- Source records:
* * *

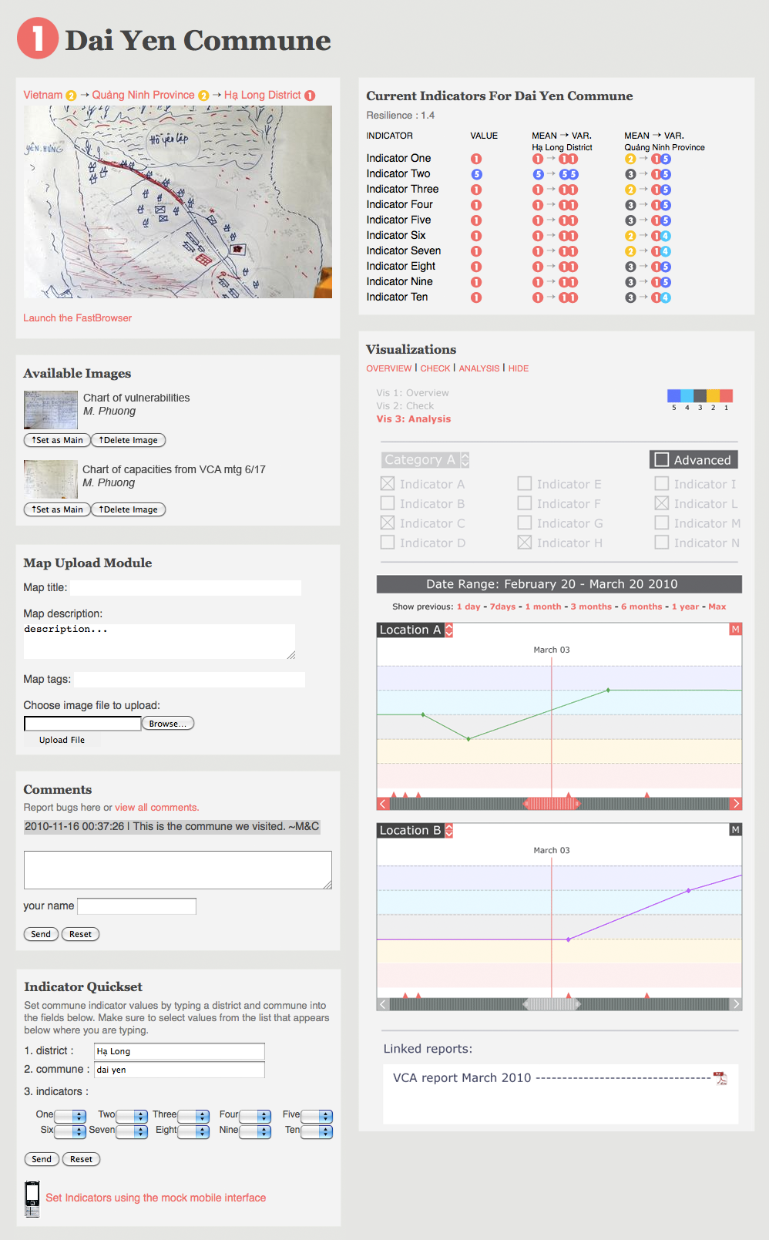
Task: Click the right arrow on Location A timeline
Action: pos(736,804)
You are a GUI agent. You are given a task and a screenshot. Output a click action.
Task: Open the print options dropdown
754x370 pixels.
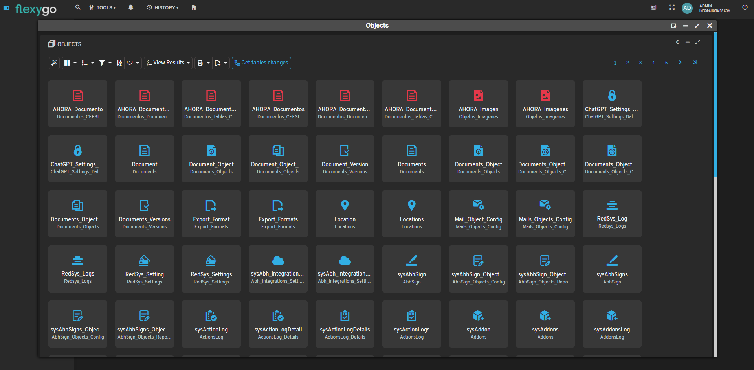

* * *

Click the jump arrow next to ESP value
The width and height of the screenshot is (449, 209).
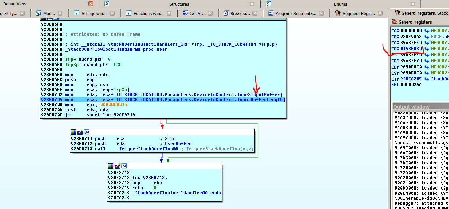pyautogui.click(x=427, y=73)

* * *

- Activity: From the records above, quote only the lines running from the line with "Task: Open the print options dropdown" to the line with "754x370 pixels.", both lines included.

- Response area:
Task: Open the print options dropdown
754x370 pixels.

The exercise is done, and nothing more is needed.